Overall impact and contributions:
We briefly summarize the impact and contributions of the paper. This paper lays the groundwork for developing super-resolution value function approximation in continuous function space by introducing the first connection between neural operators and the Eikonal PDE in motion planning problems. We prove the existence of an arbitrarily good neural-operator approximation theoretically and highlight the architectural advantages of super-resolution operator-based motion planning across 2D, 3D, and 4D experiments. We then give an example of the utility of super-resolution value function approximation by employing the PNO value predictions as heuristics for motion planning algorithms, proving both consistency of the heuristic as well as showing improvement in the number of expanded nodes in . The key advantage of the approach across all experiments is PNO's ability to generalize to new environments, while enabling super-fine discretization for accurate planning. Thus, this work opens a new perspective for designing neural motion planners that function across different environments while maintaining the high accuracy needed for motion planning.
[1] R. Ni and A. H. Qureshi. Progressive learning for physics-informed neural motion planning. Robotics: Science and Systems, July 2023.
The paper introduces the Planning Neural Operator (PNO), a model that predicts value functions for motion planning by learning an operator from cost function space to value function space, demonstrating zero-shot super-resolution, accurate predictions, and significant efficiency improvements in motion planning across 2D, 3D, and robotic manipulator tasks.

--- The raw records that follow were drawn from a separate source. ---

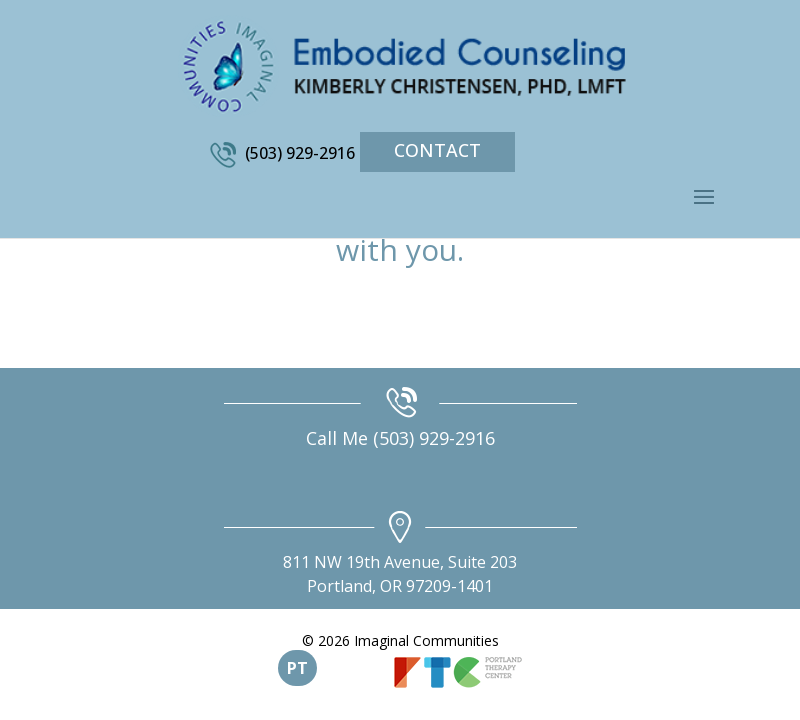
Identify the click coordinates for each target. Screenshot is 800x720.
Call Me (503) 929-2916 (400, 438)
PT (297, 668)
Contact (437, 150)
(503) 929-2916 (300, 153)
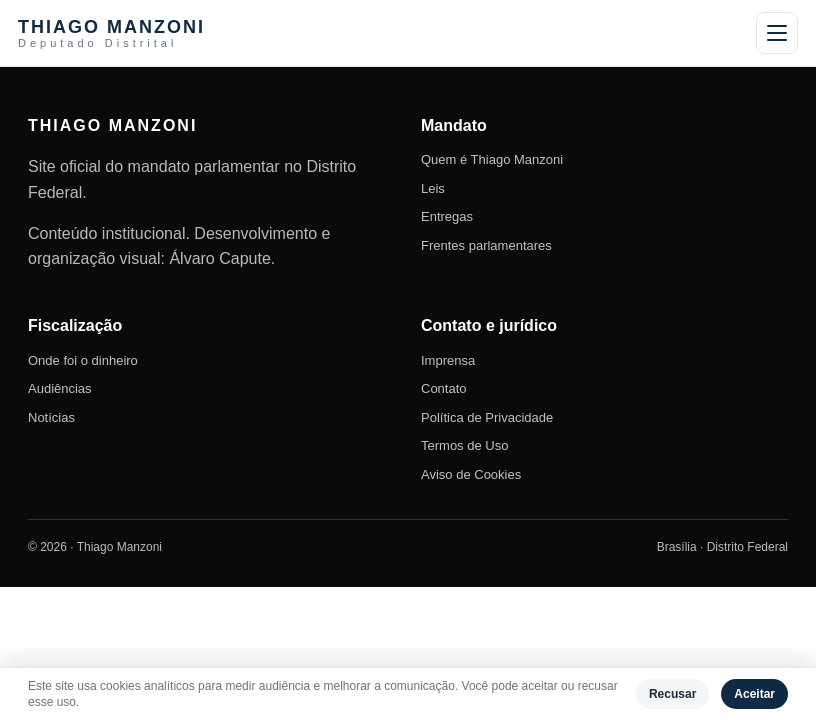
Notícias (51, 417)
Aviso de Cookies (471, 474)
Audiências (60, 388)
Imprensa (448, 360)
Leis (433, 188)
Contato (444, 388)
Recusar (672, 694)
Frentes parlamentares (486, 245)
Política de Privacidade (487, 417)
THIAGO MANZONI (111, 33)
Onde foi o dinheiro (83, 360)
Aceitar (754, 694)
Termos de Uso (464, 445)
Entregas (447, 216)
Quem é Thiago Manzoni (492, 159)
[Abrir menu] (777, 33)
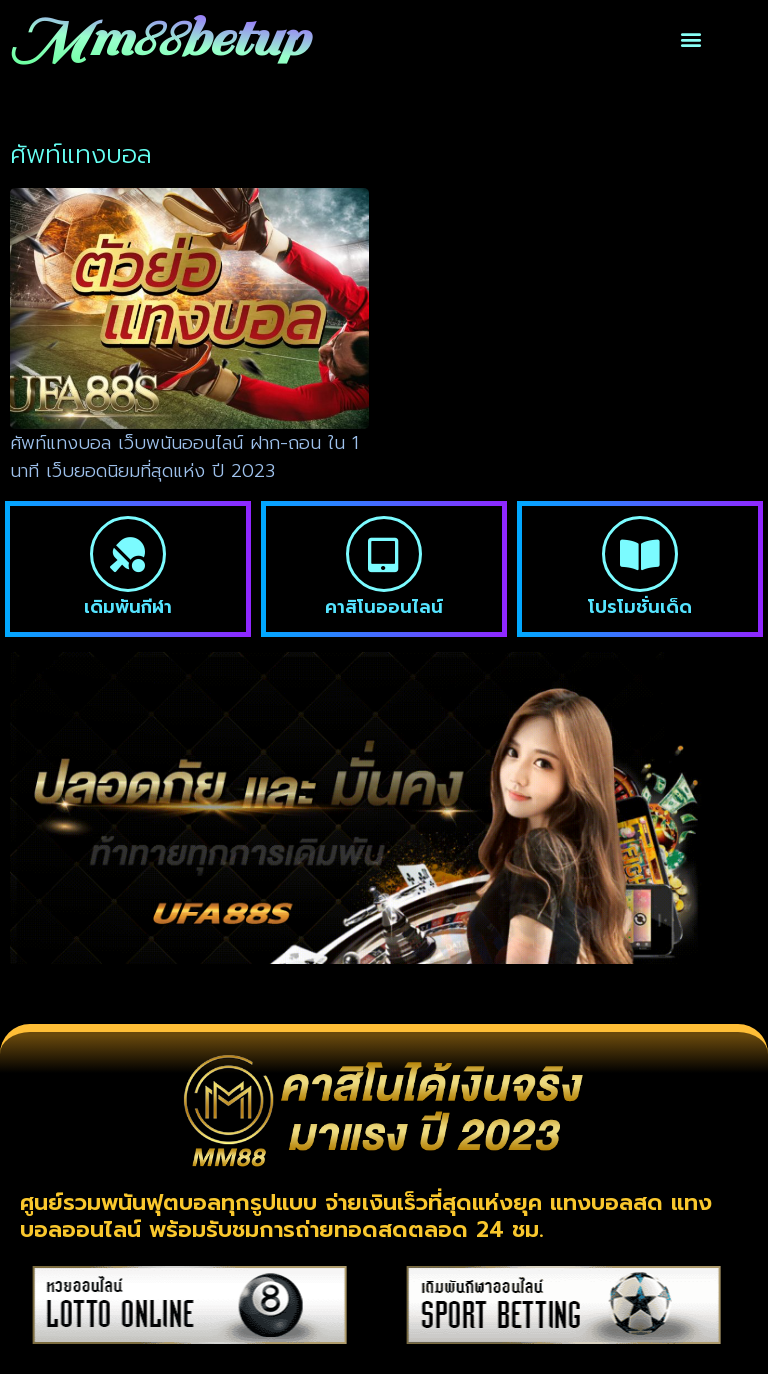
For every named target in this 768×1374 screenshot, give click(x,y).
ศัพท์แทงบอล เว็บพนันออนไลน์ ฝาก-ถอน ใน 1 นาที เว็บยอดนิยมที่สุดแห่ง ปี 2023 (184, 457)
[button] (691, 39)
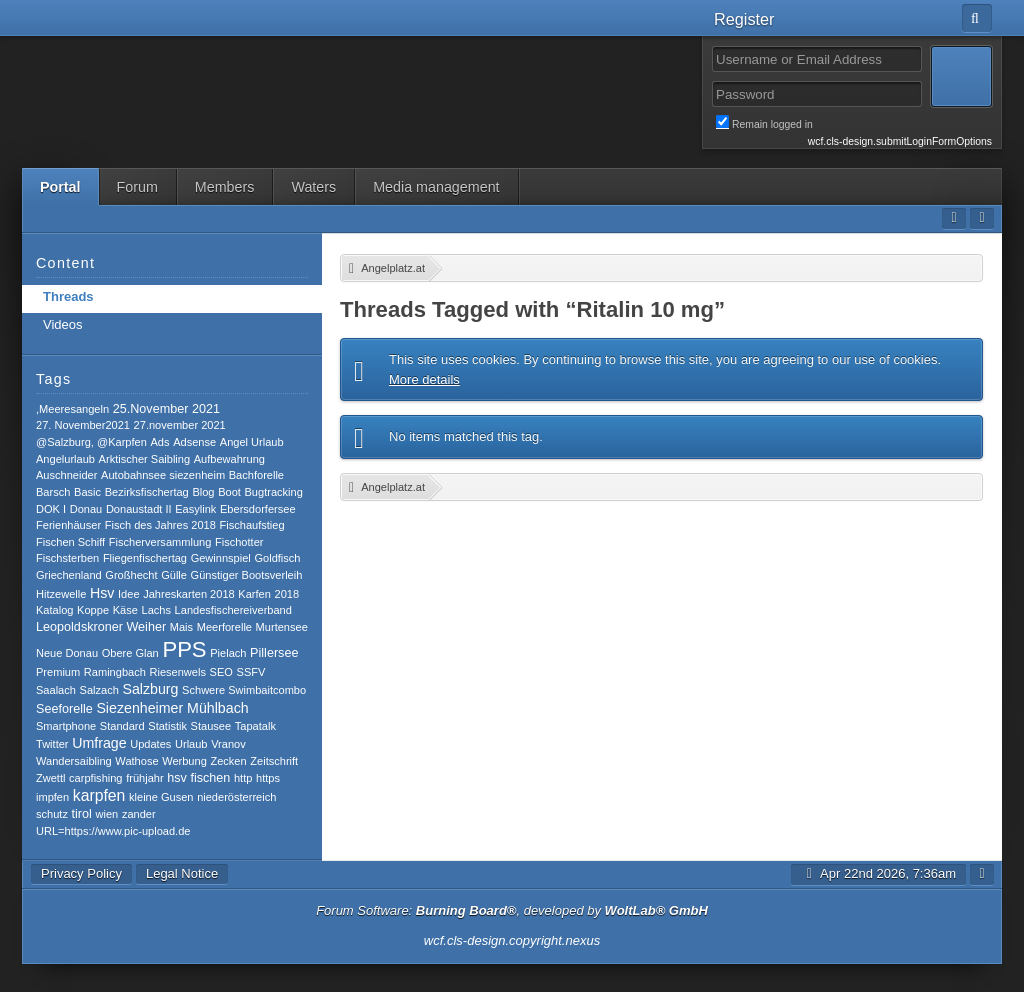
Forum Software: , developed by (512, 910)
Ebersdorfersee (258, 509)
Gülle (174, 575)
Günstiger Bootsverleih (247, 575)
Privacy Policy (81, 873)
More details (424, 379)
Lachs (155, 610)
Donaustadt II (139, 509)
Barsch (53, 492)
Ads (159, 442)
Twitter (52, 744)
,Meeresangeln (72, 409)
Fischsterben (67, 558)
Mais (181, 627)
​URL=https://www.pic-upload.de (113, 831)
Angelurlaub (65, 459)
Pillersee (274, 653)
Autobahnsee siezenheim (163, 475)
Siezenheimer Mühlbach (172, 708)
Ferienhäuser (68, 525)
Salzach (99, 690)
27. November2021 (83, 425)
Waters (313, 187)
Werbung (184, 761)
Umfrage (99, 743)
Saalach (56, 690)
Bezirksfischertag (147, 492)
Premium (58, 672)
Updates (150, 744)
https (268, 778)
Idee (129, 594)
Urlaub (191, 744)
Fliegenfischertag (145, 558)
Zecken (228, 761)
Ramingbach (115, 672)
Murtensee (282, 627)
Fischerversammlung (160, 542)
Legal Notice (182, 873)
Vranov (228, 744)
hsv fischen (198, 778)
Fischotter (239, 542)
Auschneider (66, 475)
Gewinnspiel (221, 558)
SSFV (251, 672)
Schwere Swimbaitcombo (244, 690)
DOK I (51, 509)
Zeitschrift (274, 761)
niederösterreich (236, 797)
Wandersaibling (74, 761)
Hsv (102, 593)
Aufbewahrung (229, 459)
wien (107, 814)
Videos (63, 324)
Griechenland (69, 575)
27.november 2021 (180, 425)
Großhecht (131, 575)
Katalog (54, 610)
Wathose (136, 761)
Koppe (93, 610)
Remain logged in (854, 123)
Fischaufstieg (252, 525)
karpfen (99, 795)
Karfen (254, 594)
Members (225, 187)
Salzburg (150, 689)
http (243, 778)
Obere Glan (130, 653)
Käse (125, 610)
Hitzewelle (61, 594)
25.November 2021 (166, 409)
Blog (203, 492)
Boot (229, 492)
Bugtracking (274, 492)
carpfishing (95, 778)
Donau (86, 509)
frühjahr (144, 778)
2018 (287, 594)
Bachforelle (256, 475)
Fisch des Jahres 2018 (160, 525)
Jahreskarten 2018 (189, 594)
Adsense (194, 442)
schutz (52, 814)
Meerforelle (224, 627)
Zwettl (50, 778)
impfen (52, 797)
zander (139, 814)
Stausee (211, 726)
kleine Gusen (161, 797)
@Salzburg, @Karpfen (91, 442)
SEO (221, 672)
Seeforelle (64, 709)
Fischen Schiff (70, 542)
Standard (122, 726)
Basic (87, 492)
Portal (60, 187)
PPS (184, 649)
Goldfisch (277, 558)
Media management (436, 187)
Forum (137, 187)
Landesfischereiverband (233, 610)
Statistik (167, 726)
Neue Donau (67, 653)
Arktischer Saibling (144, 459)
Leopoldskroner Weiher (101, 627)
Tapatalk (255, 726)
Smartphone (66, 726)
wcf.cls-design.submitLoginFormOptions (900, 141)
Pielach (228, 653)
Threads (68, 296)
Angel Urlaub (252, 442)
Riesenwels (177, 672)
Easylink (195, 509)
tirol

The reviewers highlighted several strengths of the paper, including (1) its novelty, (2) applicability across multiple tasks, (3) advantages over existing baselines (VIN, NTFields, and P-NTFields), and (4) its clear and well-structured presentation. However, they also raised concerns about the simplicity of the experimental setups and questioned the method's scalability to larger-scale, higher-dimensional spaces and real-world scenarios.
During the Author-Reviewer Discussion phase, extensive discussions occurred between the authors and Reviewer 6Xqc. The authors provided additional experimental results and clarifications that clearly strengthened the paper. While incorporating more challenging experiments, particularly in real-world settings, would further enhance the paper's impact, the AC acknowledges the theoretical contribution and believes it represents a valuable addition to the ICLR community.
The AC recommends acceptance but encourages the authors to carefully address both pre- and post-rebuttal comments to address any remaining concerns in future revisions.
审稿人讨论附加意见
During the Reviewer Discussion phase, Reviewer C6NW remained negative but failed to provide compelling arguments against the paper. After thoroughly reviewing the reviews, rebuttal, and discussion, the AC concludes that the authors have sufficiently addressed the key concerns and recommends accepting the paper.